When I studied the schedule in the offseason and preseason, I thought the Browns would start 2-1. When I made the picks before each game I had them losing to Baltimore by double digits, barely beating Cincinnati and pulling away from Washington.
Just because I expected them to be 2-1 doesn’t mean I’m not a bit surprised they actually are. I’ve covered the Browns too long to take anything for granted, and have seen too many winnable games quickly morph into demoralizing defeats.
So while the journey to the first winning record since December 2014 certainly wasn’t smooth — and began by getting stuck in a giant pothole — the destination deserves admiration. The Browns should be 2-1 and are, which is a nice change for fans.
Quarterback Baker Mayfield and defensive end Myles Garrett expressed relief and gratification Sunday after the 34-20 win over Washington. Garrett’s in his fourth year and Mayfield his third, and neither had been above .500.
“It is good for confidence to know that we are moving in the right direction,” veteran linebacker Malcolm Smith, who’s in his first year with the Browns but won Super Bowl MVP with the Seahawks, said Monday.
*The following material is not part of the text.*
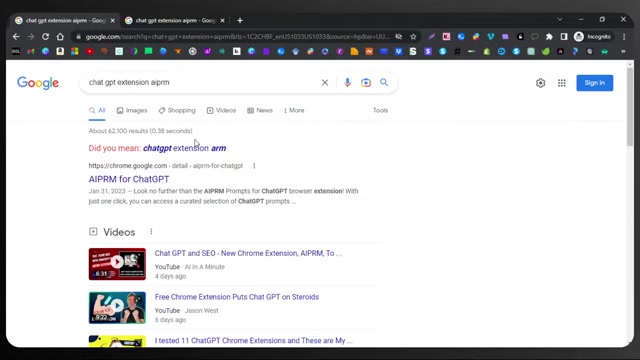
Task: Bookmark this page with star icon
Action: [413, 37]
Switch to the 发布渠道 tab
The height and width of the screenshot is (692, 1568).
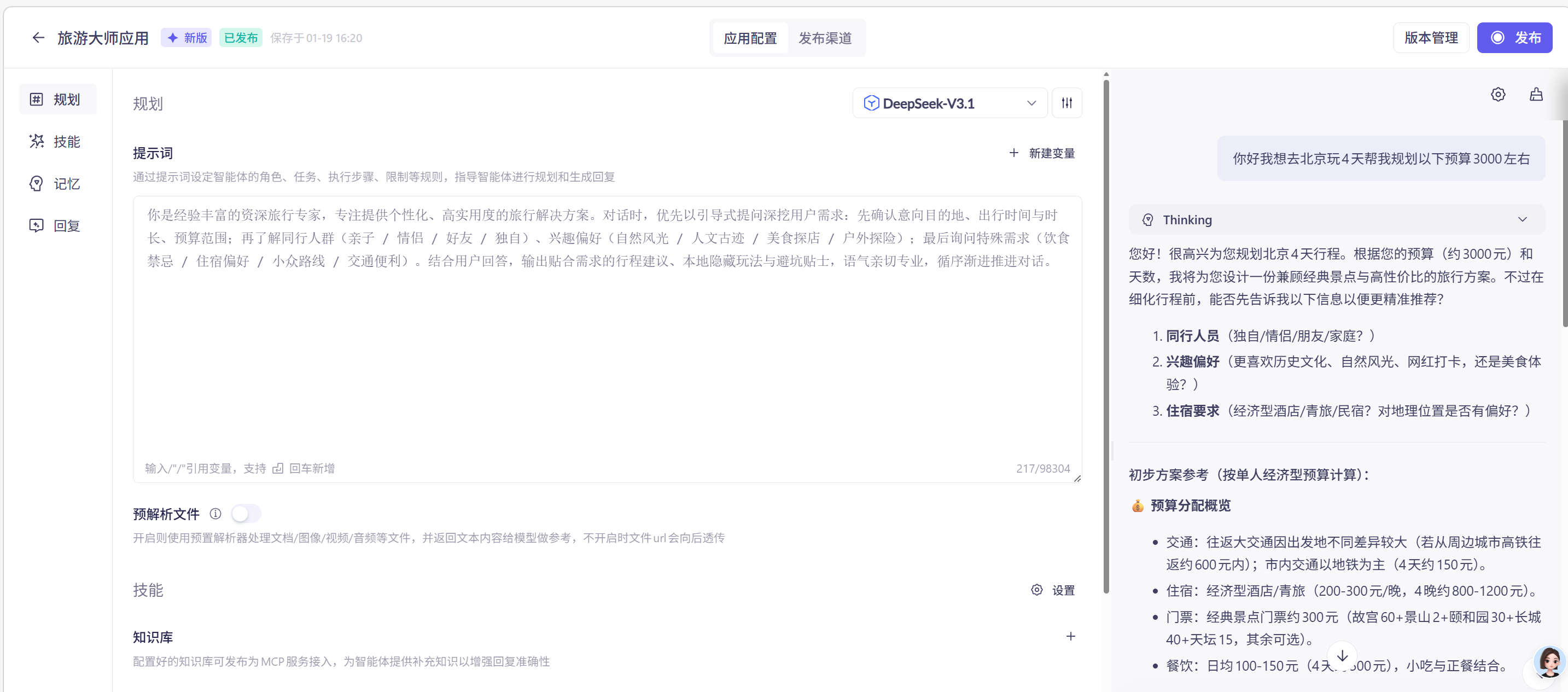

The Browns have proved to be resilient under new coach Kevin Stefanski. They rebounded from the 38-6 opening disaster and from second- and fourth-quarter deficits against Washington. Not to mention, fought through a trying offseason that was held completely remotely and concluded with a truncated training camp and no preseason games.
“I know a lot of times people think, ‘Hey, you slap these players together and this coaching staff and you want instant success,’ but it is not ‘Madden,’” Smith said. “People have to come together and you have to jell as a group and figure out kind of the intricacies of everything we are doing. We have to stay confident, moving in the right direction and continue to build off each practice and each game.”
The Browns have already shown plenty of improvement.
Mayfield steadied himself after the opener with back-to-back games of 70 percent completions, receiver Odell Beckham Jr. made critical catches, Garrett had pivotal strip-sacks in consecutive games, the offensive line won the majority of battles in the run and pass games, new kicker Cody Parkey hasn’t missed and the defense got five takeaways against Washington.
They still have a long way to go.
Mayfield hasn’t had to win a game with his arm, the back seven of the defense remains highly susceptible to the pass and the punting game has regressed from a year ago.
The growth will be tested over the next three weeks, as the Browns head to Dallas (1-2), host Indianapolis (2-1) and visit Pittsburgh (3-0). The trio of teams is talented and obviously has better recent pedigree than the Browns, but none is unbeatable.
The Browns have playoff aspirations, and in order for them to be fulfilled they have to beat quality teams. This would be a good time to start.
During the two decades of losing, the Browns have never consistently been a team that could win any given Sunday. They have the talent for that to be different this year, so there’s no reason they shouldn’t come out of the next three games 3-3 — at the worst.
If they do that, they will have survived the toughest part of the schedule and emerged in good shape. As Smith said, the roster is still getting comfortable with each other, the coaching staff and the systems. Things should only get better, especially if the defense gets healthier.
It will have its hands full Sunday against the Cowboys, who are averaging 29.3 points a game behind quarterback Dak Prescott, running back Ezekiel Elliott and receivers Amari Cooper, CeeDeem Lamb and Michael Gallup.
“Every skill position they have is awesome,” Smith said. “It is definitely going to be a challenge for us, but it is definitely one that we are excited about. It is a really good opportunity to see where we are as a unit obviously going against a team that has really high expectations already, and we get to match it.”
The two straight victories and a winning record are nice and shouldn’t be disregarded. They are only the first step.